The days when highly skilled candidates were lining up for jobs are long gone. Sadly, we find that the mindset and hiring practices of many employers have not kept up pace with the changes on the market.
We are clearly on the cusp of the next technology boom. This also means that both technical staff and management experts in this field are in already high demand. We expect this interest to continue to grow.
Twenty or thirty years ago this would mean that companies would go into a full out salary bidding war with usually the big players winning over the smaller companies. This, however, is no longer the case. The playing field has changed. The candidates are not as easily brought over by an increase in salary.
Of course, there will always be those who can be bought, but generation X and Y are shunning both the 9-5 mentality and working purely for financial gain.
It is time that hiring managers realise this and make changes. Otherwise, they risk missing out on great talent, as well as losing some of their own staff to competitors who understand that work needs to be engaging and the environment fun.
It is crucial that the hiring part of the interview (every interview in the process) focuses on selling the position, company and feel of the organisation to candidates.
Good candidates are usually speaking with several companies at a time and will not move for a few Euro more. They need to know why a company is exciting and what type of organisation it is. Why do people want to work there and why would they choose to spend 14hrs at the office.
People are no longer looking for a safe place to work, but a safe, creative, energetic, friendly, professional, active, engaging and fun place — ideally with “awesome” technical solutions and an interesting challenge — that will enable them to make a leap in their careers.

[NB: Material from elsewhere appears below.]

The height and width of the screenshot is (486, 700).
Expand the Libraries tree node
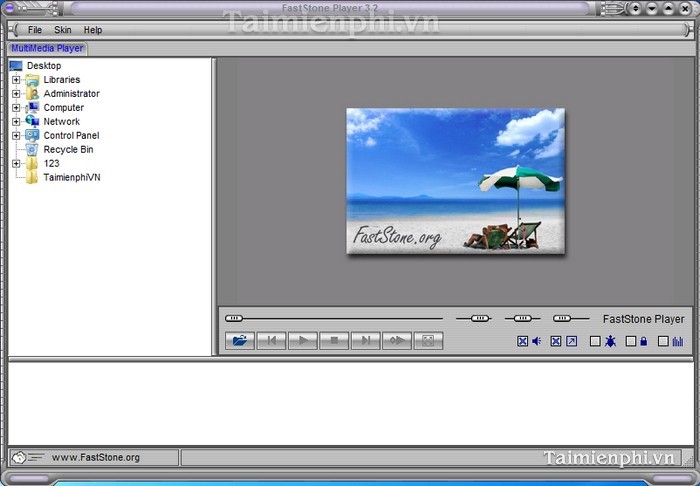point(16,80)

As headhunters who actively work with passive candidates, we hear these candidates' demands very often and know for a fact that they are deadly serious.
This is also why it is crucial for businesses to learn to sell themselves to potential hires. It is not only about the money, but the environment, opportunity and organisation.
The sooner hiring managers learn to include a sales pitch in their interviews the sooner they will attract better and more motivated talent.